В начале февраля Родс уже был в Англии. Сперва вел с Чемберленом переговоры через посредников, а 6 февраля они встретились и беседовали два часа. Надо было скоординировать линии поведения, особенно в связи с тем, что английский парламент созвал особую комиссию для расследования набега Джемсона, в просторечии — «родсовскую комиссию».
Каждый из них, как Родс, так и Чемберлен, хотел прежде всего выгородить себя. Не обошлось без взаимного шантажа. Необходимо выгородить английское правительство — это козырь Чемберлена, который сам был министром. Выгораживая правительство, он тем самым спасал и себя.
Ну а Родс, понимая, что целиком уйти от ответственности он никак уже не сумеет, хотел, чтобы из него все же не делали козла отпущения и дали возможность взвалить основной груз вины на Джемсона. И чтобы правительство не пошло на поводу у критиков Привилегированной компании — их число после набега Джемсона сильно возросло — и не ограничило прерогатив этого главного родсовского детища.
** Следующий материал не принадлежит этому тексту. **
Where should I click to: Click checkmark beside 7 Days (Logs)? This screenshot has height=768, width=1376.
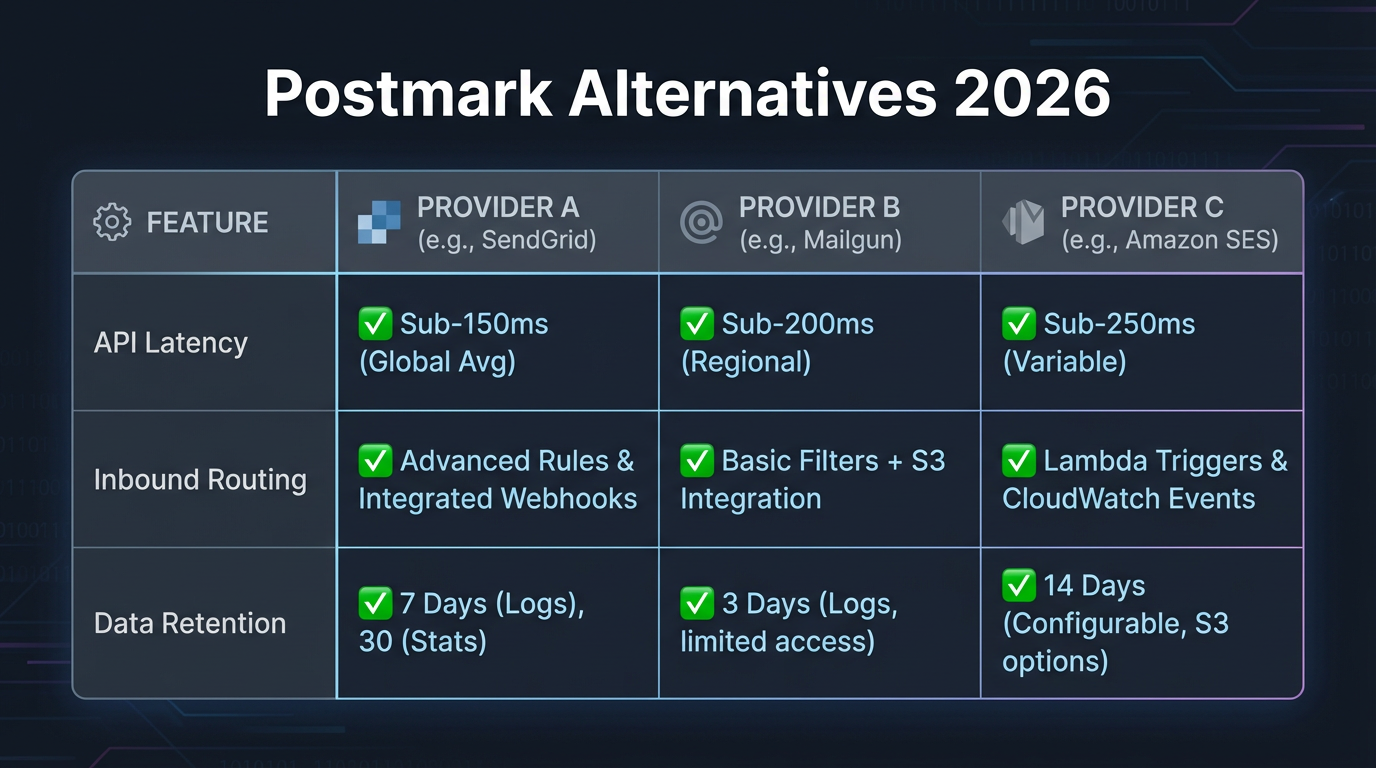click(375, 603)
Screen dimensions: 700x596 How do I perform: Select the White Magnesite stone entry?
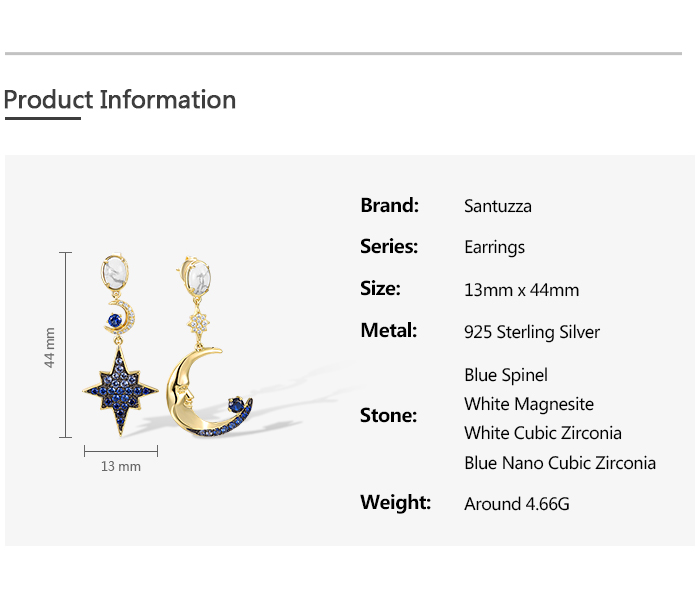coord(529,404)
Выработать единую линию было, конечно, нелегко.
Для этого обоим участникам пришлось прилагать немало усилий и в дальнейшем. Но все же, очевидно, именно тогда, в первые же недели после набега, они в основном договорились, определили, как путем умолчания и прямой лжи создать тот запутанный клубок, который историкам пришлось разматывать так долго.
РОДЕЗИЯ ПРОТИВ РОДСА
Первые два с половиной месяца после злосчастного набега на Трансвааль Родс почти целиком провел в пути. Десятого января он отправился и Кейптауна в Кимберли, может быть, чтобы ощутить поддержку своих самых верных вассалов. Ему действительно устроили восторженный прием. Затем он сразу же вернулся в Кейптаун и, опять же сразу, 15 января, отплыл в Англию. Но и там пробыл всего четыре дня. Утром 10 февраля уехал из Лондона и через Средиземное море отправился в Мозамбик, чтобы оттуда добраться в Родезию.
Путь он выбрал не кратчайший. Ему, отставному премьеру, не хотелось, должно быть, отвечать на бесконечные расспросы, принимать соболезнования и подозревать за ними открытое злорадство. Не хотелось все время быть под обстрелом репортеров. В Лондоне и Кейптауне это оказалось бы неизбежным. Долгое плавание имело тут большие преимущества.
А в Родезии — у себя — можно тоже сохранить это положение изоляции. Пускать не всех и не всегда. Остаться наедине с самим собой там, в стране, которую у него уже не отнять. Переждать весь этот шум.